Shopping at Shiloh Cares
On a Wednesday morning in May, 45-year-old Julius Jackson is one of the shoppers at Shiloh Cares Food Shelf. Jackson takes the bus from Uptown almost every Wednesday for access to foods he can’t afford near his home.
After checking in on an online system, Jackson enters Shiloh Cares, on this day staffed with volunteers from the Hennepin County Sheriff’s Office. He is ushered through two rooms stocked with food. The first room has breads and packaged treats, items with short shelf lives donated from grocery stores with surpluses. Today there are baguettes and fruit cobbler from Whole Foods.
Next, he’s guided into a room with floor-to-ceiling shelving stocked with nonperishables, including culturally specific canned and boxed foods ranging from grits to masa flour to a variety of hot sauces and spices.
A refrigerated wall contains some of the most sought-after items: eggs, cheese, milk, butter, fresh veggie juices, meat, arugula, lettuce, mushrooms. More fresh produce—which today includes potatoes, oranges, limes, grapefruit, and apples—is stacked in bags at the checkout.

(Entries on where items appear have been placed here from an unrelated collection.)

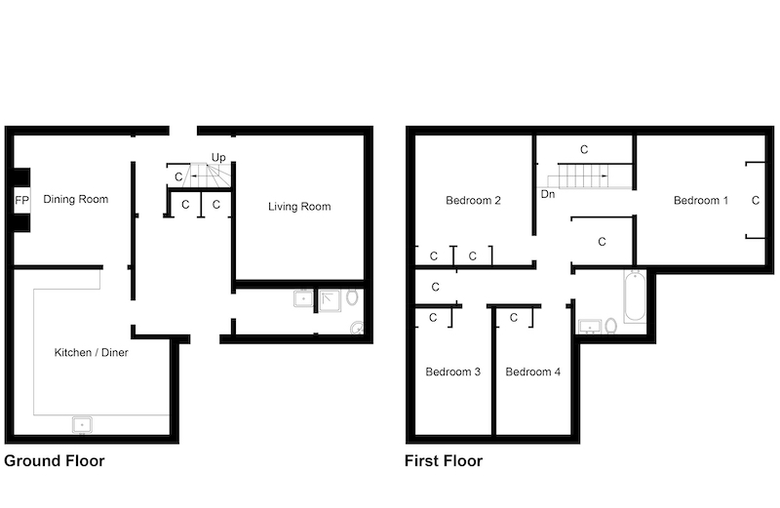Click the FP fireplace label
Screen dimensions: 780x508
pos(21,201)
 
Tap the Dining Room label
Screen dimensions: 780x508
pos(76,200)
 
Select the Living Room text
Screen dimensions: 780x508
pos(299,207)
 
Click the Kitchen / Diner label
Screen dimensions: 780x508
pos(91,353)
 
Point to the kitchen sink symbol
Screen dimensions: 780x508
pos(82,425)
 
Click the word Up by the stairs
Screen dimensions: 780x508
pos(218,158)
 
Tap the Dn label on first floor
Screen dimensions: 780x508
pos(548,194)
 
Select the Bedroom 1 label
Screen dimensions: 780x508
pos(701,201)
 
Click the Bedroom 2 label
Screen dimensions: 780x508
pos(473,201)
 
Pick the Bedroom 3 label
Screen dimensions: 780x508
pos(453,371)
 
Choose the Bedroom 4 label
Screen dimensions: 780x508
pos(532,371)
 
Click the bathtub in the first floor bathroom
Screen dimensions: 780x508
pos(635,296)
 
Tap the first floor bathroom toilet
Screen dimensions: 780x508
pos(611,327)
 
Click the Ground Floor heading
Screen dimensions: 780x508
pos(55,461)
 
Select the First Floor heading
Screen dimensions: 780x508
pos(444,461)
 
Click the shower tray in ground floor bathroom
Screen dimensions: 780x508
pos(330,300)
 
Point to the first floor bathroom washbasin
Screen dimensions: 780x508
pos(590,327)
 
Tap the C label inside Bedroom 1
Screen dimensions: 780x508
pos(756,201)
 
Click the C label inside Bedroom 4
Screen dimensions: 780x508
pos(514,318)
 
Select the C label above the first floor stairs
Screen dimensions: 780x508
pos(584,149)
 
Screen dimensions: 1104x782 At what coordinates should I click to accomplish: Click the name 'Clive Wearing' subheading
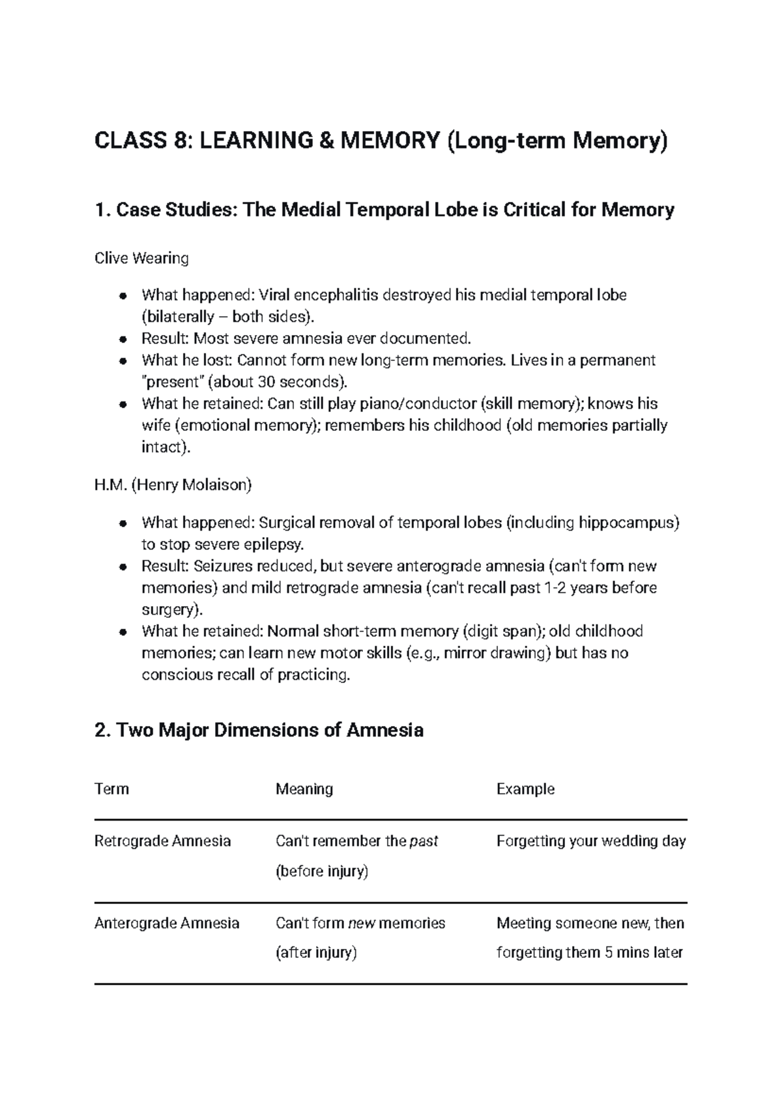tap(141, 258)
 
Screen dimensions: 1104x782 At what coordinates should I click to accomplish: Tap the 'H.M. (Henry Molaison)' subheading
tap(173, 485)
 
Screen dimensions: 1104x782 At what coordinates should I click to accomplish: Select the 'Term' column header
tap(111, 789)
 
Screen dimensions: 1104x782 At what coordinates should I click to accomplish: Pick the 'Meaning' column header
tap(304, 789)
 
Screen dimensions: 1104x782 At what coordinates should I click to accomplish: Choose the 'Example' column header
tap(525, 789)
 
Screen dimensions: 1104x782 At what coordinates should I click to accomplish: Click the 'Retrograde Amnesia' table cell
tap(162, 841)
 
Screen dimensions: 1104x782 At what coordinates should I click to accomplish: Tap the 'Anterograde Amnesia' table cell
tap(167, 923)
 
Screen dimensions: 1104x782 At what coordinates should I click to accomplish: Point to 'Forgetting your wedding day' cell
tap(590, 841)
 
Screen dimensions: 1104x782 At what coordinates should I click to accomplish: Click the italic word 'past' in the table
tap(424, 841)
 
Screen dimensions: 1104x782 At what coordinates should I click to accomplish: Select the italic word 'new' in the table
tap(362, 923)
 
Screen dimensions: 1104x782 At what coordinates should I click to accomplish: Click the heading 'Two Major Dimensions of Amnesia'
tap(259, 730)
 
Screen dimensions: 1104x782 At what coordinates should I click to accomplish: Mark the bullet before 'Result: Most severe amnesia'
tap(122, 339)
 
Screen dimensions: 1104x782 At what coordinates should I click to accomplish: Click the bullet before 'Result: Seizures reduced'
tap(122, 566)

Jackson fills a backpack with chicken, turkey, sardines, garlic, mushrooms. Because he has diabetes, he tries to eat healthy, but he says salads, fresh vegetables, and healthy meats have grown increasingly out of his budget.

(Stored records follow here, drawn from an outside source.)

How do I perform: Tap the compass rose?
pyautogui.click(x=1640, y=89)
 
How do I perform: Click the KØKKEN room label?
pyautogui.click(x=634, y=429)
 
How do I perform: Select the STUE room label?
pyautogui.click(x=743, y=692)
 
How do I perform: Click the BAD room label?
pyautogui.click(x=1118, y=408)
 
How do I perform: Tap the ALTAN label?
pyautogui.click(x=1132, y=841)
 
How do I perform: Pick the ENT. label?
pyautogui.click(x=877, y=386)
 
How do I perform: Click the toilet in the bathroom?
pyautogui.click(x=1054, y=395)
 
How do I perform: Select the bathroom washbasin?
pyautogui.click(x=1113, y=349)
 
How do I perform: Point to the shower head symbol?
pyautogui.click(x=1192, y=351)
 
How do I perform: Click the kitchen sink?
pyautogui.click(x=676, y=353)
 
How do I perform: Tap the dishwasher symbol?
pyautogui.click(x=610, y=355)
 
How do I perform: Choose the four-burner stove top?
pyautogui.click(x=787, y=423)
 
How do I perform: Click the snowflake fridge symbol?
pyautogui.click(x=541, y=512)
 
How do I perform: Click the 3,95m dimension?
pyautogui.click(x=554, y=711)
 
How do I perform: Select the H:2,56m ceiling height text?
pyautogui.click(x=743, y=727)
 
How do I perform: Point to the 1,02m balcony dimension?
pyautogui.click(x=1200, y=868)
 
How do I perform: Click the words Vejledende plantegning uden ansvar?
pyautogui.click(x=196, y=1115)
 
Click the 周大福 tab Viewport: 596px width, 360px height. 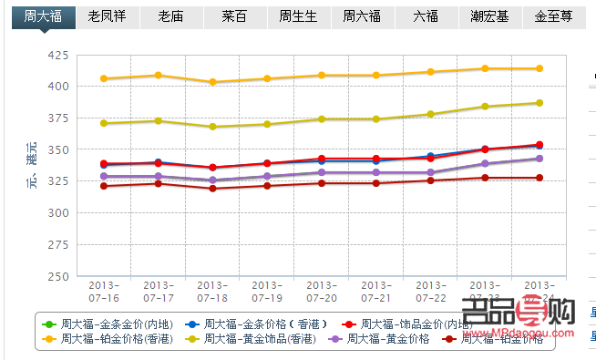click(x=43, y=16)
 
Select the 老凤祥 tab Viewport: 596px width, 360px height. click(x=107, y=16)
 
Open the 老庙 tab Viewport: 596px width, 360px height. click(x=170, y=16)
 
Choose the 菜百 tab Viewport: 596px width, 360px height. click(x=233, y=16)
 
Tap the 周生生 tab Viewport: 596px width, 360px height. click(x=297, y=16)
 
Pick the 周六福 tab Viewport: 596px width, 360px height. click(x=361, y=16)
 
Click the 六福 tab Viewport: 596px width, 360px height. click(x=425, y=16)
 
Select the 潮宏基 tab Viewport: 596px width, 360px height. click(x=489, y=16)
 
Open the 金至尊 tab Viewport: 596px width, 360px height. click(x=553, y=16)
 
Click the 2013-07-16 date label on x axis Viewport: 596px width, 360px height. click(x=104, y=292)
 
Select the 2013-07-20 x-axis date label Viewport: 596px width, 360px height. click(x=322, y=292)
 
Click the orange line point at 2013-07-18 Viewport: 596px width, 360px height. click(x=212, y=82)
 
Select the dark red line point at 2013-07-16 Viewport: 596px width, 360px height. click(x=104, y=186)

“This has helped out a lot,” he says.
He’s planning a mini barbecue, with plenty left over for sandwiches for the week ahead.

Photo by Sheila Mulrooney Eldred
shiloh-cares-volunteers
Volunteers from the Hennepin County Sheriff’s office were pitching in at Shiloh Cares in May.
Recognition
Of course, there are also plenty of other upsides to providing people with healthy food. Hatcher calls Abdul-Brown’s program a “win-win-win.” Others have recognized this as well: Abdul-Brown was designated a Hometown Hero by the Minnesota Vikings, a Health Equity Champion by the Minneapolis/St. Paul Business Journal, and a 2023 Local Public Health Hero by the Minneapolis Health Department.
“I always say it’s more than food and it’s bigger than violence,” Abdul-Brown says. “One person can start a movement, but it takes a community to make change.”
Hatcher says programs like Abdul-Brown’s are doing the hardest work in health research, which usually comes after the papers are published. “They’re figuring out the last mile in health research early,” she says. Those efforts should be applauded, she says. There’s no reason to wait to change lives; the understanding can come later.